Newbie - Help ID 3 very old musket barrels

Discussion in 'Blackpowder & Musket' started by maxwhitecat, Jul 10, 2011.

  1. maxwhitecat

    maxwhitecat New Member

    Hi - my friend has 3 very old iron musket barrels in his shed. He said he took them to Louisbourg (we live about 40 miles away from the Fortress) about 25 years ago & was told that 1 was French late 1700s the other 2 are British 1800s, & probably used in the sieges there. They are very rusty but I can make out a couple of markings on them... If anyone can provide any more info on them we would be very grateful.

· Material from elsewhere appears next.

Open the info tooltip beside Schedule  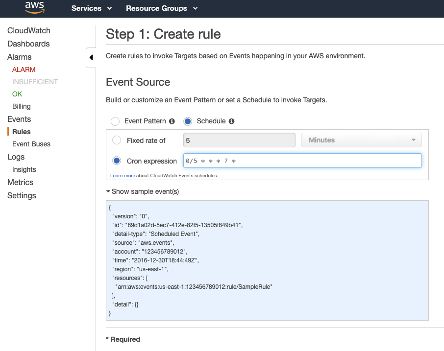pyautogui.click(x=232, y=121)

    The 'French' one is 30" long in total with a fatter top end (sorry dont know the terminology even!) 4 1/4" circumference. It has 7/8" diameter opening. Markings: just 6 lines/strikes on the barrel end & some numbers 12 x8?

    Both 'English' barrels are 33 1/2" long,7/8" barrel end diameter, 3 3/4" circumference top end of the barrel. One appears to have a sheild shape at the top end, some numbers half way down.
    The second has a star? shape at the top end, 12 x? top end & at the bottom end is a crown & something else!

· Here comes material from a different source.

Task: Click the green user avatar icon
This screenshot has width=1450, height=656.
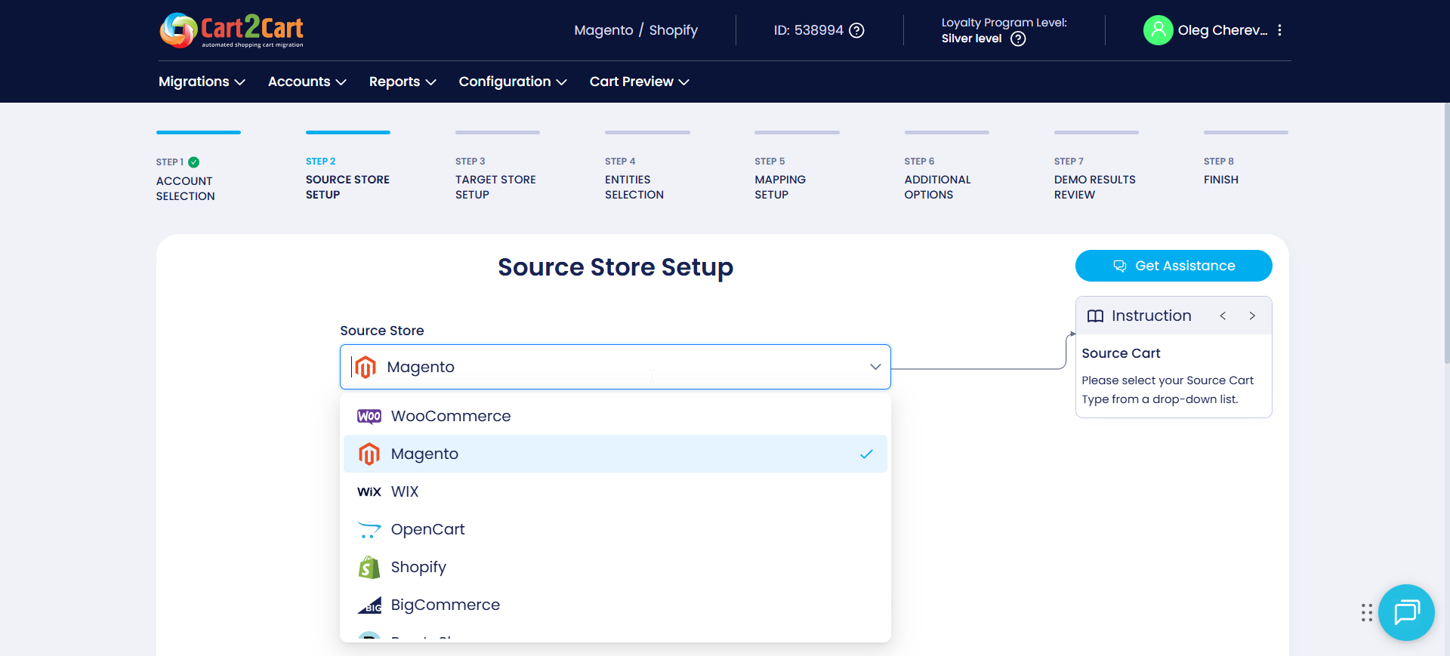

    What do the numbers mean?
    Are they French & English 17/1800s?
    In this poor condition do they have any value or should they just go to a museum - any thoughts?

    Many thanks

    Attached Files:

  2. Hawg

    Hawg Active Member

    You might find a relic collector willing to give a few dollars for them. Without provenance I doubt a museum would want them.

  3. moonpie

    moonpie New Member

    a big name museum might turn up there noses but a local welcome center or library might show more appreciation.
  4. KABAR2

    KABAR2 New Member

    I will wager that the two English barrels are from a double barrel shotgun,
    that from age and rust parted company... the "French" barrel has lugs for
    pinning the barrel into a stock French military arms used bands to fasten
    the barrel to the stock it could be a fowler barrel or it could be a British
    musket barrel.... it was at some point converted to percussion so it could
    not have been used during the French & Indian War Louisburg was destroyed
    during this war... there were no sieges in the 1800's as it was part of the
    English colonies at that point. Louisburg was completely destroyed and
    only in the last century through arceology has been rebuilt as a living history museum.